I personally loved the acting, particularly by the demon-possessed mother, played by Suzan Crowley.


The way the filmmakers depicted the possessions and the exorcisms were gruesome and terrifying. Unfortunately, the movie did broadcast many of its moves and there were very little surprises storyline wise, but it kept my attention because I had no idea how these things were going to take place.

And it felt rather short—only 83 minutes.

But this isn’t supposed to be a movie review. This is the story of where my mind went after seeing it. That next Sunday my preacher taught on prayer on fasting, using The English Standard Version of Mark 9:14-29

14 And when they came to the disciples, they saw a great crowd around them, and scribes arguing with them. 15 And immediately all the crowd, when they saw him, were greatly amazed and ran up to him and greeted him. 16 And he asked them, “What are you arguing about with them?” 17 And someone from the crowd answered him, “Teacher, I brought my son to you, for he has a spirit that makes him mute. 18 And whenever it seizes him, it throws him down, and he foams and grinds his teeth and becomes rigid. So I asked your disciples to cast it out, and they were not able.” 19 And he answered them, “O faithless generation, how long am I to be with you? How long am I to bear with you? Bring him to me.” 20 And they brought the boy to him. And when the spirit saw him, immediately it convulsed the boy, and he fell on the ground and rolled about, foaming at the mouth. 21 And Jesus asked his father, “How long has this been happening to him?” And he said, “From childhood. 22 And it has often cast him into fire and into water, to destroy him. But if you can do anything, have compassion on us and help us.” 23 And Jesus said to him, “‘If you can’! All things are possible for one who believes.” 24 Immediately the father of the child cried out and said “I believe, help my unbelief!” 25 And when Jesus saw that a crowd came running together, he rebuked the unclean spirit, saying to it, “You mute and deaf spirit, I command you, come out of him and never enter him again.” 26 And after crying out and convulsing him terribly, it came out, and the boy was like a corpse, so that most of them said, “He is dead.” 27 But Jesus took him by the hand and lifted him up, and he arose. 28 And when he had entered the house, his disciples asked him privately, “Why could we not cast it out?” 29 And he said to them, “This kind cannot be driven out by anything but prayer and fasting.”

This is a familiar passage, but one that has always puzzled me. Why could the disciples not cast out the demon? Why is this demon different from all the others? Why does Jesus make a point to ask how long this has been happening?

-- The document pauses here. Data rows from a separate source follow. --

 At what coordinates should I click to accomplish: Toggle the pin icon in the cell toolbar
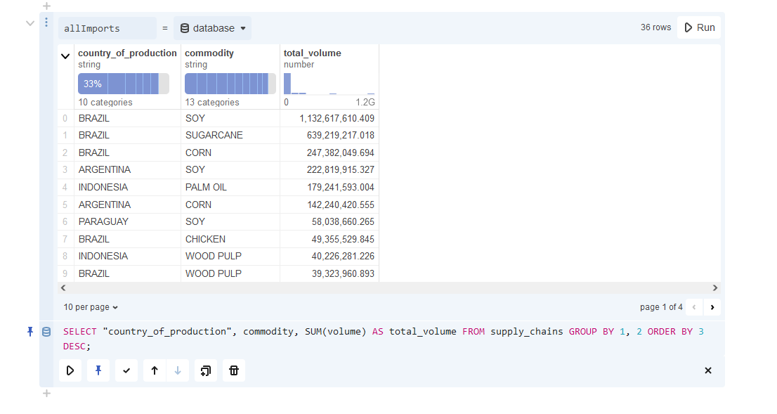point(98,370)
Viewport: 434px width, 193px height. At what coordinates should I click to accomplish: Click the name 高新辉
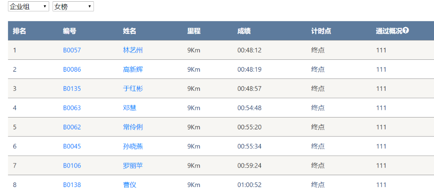[x=133, y=70]
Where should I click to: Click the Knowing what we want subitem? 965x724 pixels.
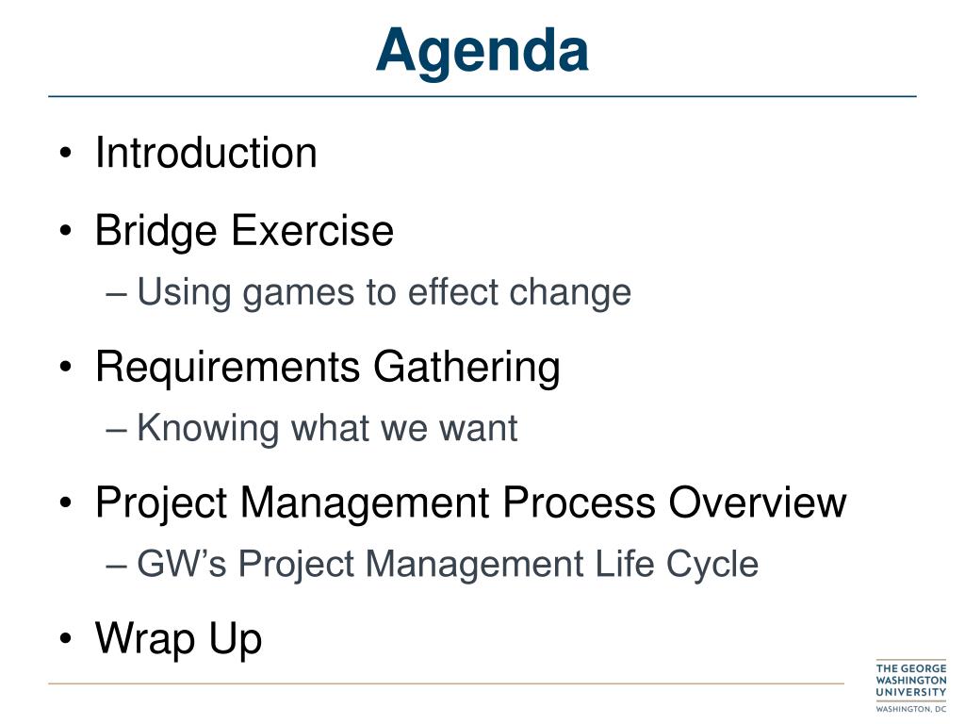[327, 428]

So here is my real question: Is it heresy to suggest that the boy was not possessed at all? That the “demon” who throws the boy down, making him foam at the mouth, grind his teeth, and become rigid, is actually just a medical condition, such as epilepsy?
Could this be why the disciples were not able to help the boy? Jesus gave them authority over demons, not over this—they were pastors, not doctors. Jesus knew when He saw the boy that this was no demon, which was why He asked how long the boy had been like this. It was a life-long condition, not a recent possession. And to “expel the demon” was actually to heal the child.

But how to explain that to his disciples? Jesus said, in verse 29, that “This kind cannot be driven out by anything but prayer and fasting.” Could this be His commandment to his disciples for how to help heal the sick? Could this be Jesus’ way of saying, “Medicine won’t be able to heal this boy for thousands of years. For now, pray and fast, and let God do the rest?”

For thousands of years, people have taught and believed that the boy was demon possessed.


The Bible, no matter the translation, says the word “demon.” I suggest that it could be otherwise. Is this heresy?